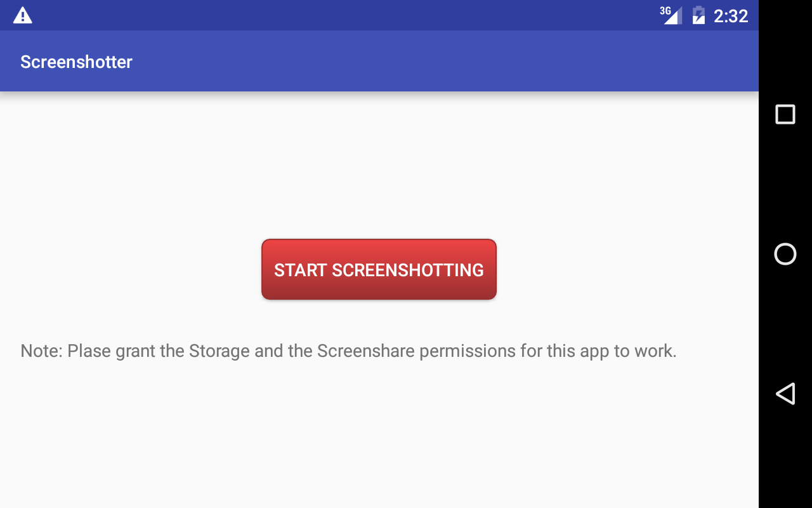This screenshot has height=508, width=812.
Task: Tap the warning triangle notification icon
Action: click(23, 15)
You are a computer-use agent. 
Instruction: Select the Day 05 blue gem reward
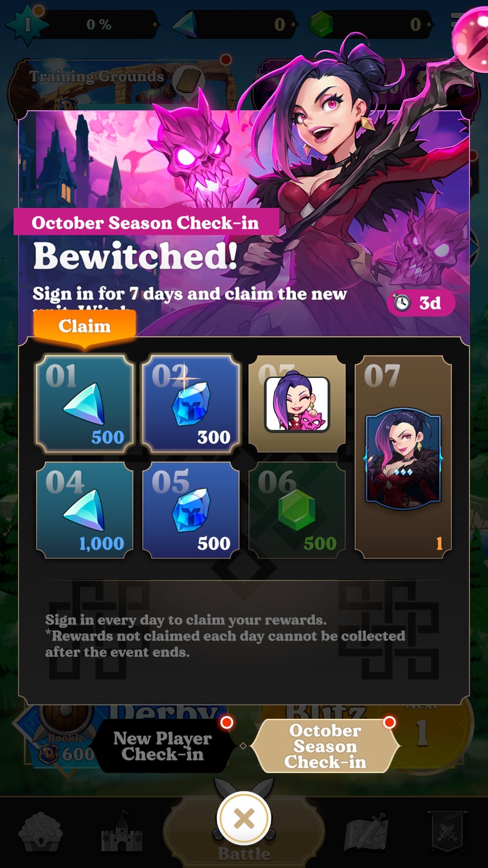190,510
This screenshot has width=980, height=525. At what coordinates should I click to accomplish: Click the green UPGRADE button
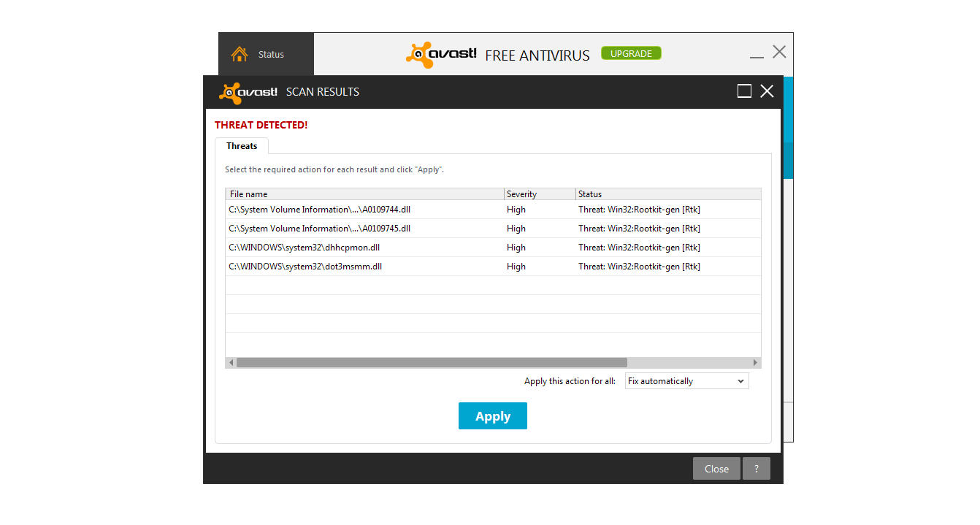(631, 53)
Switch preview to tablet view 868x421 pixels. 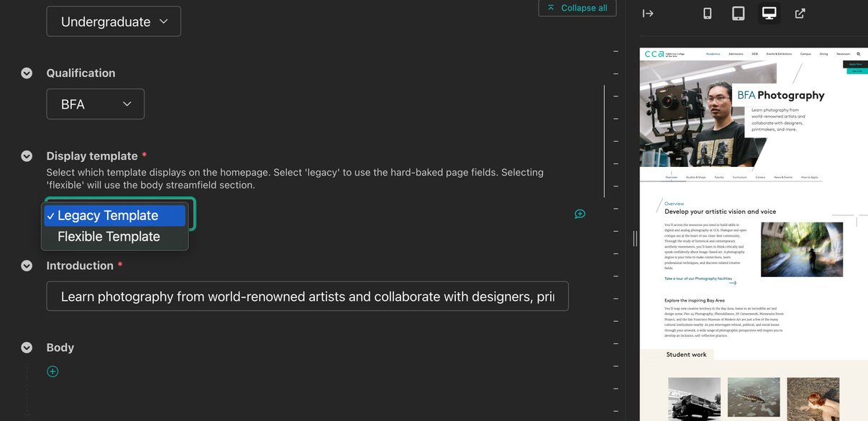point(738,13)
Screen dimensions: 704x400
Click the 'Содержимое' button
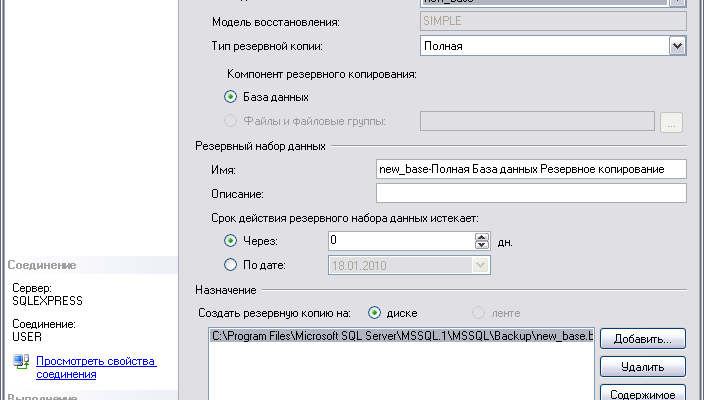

-- WHAT YOU SHOULD DO --
Take the line that contains "Screen dimensions: 704x400" as the first and the last line of the records as the end, and please quote those lines exactly, pictures omitted.

-- ANSWER FOR THE TASK --
Screen dimensions: 704x400
Click the 'Содержимое' button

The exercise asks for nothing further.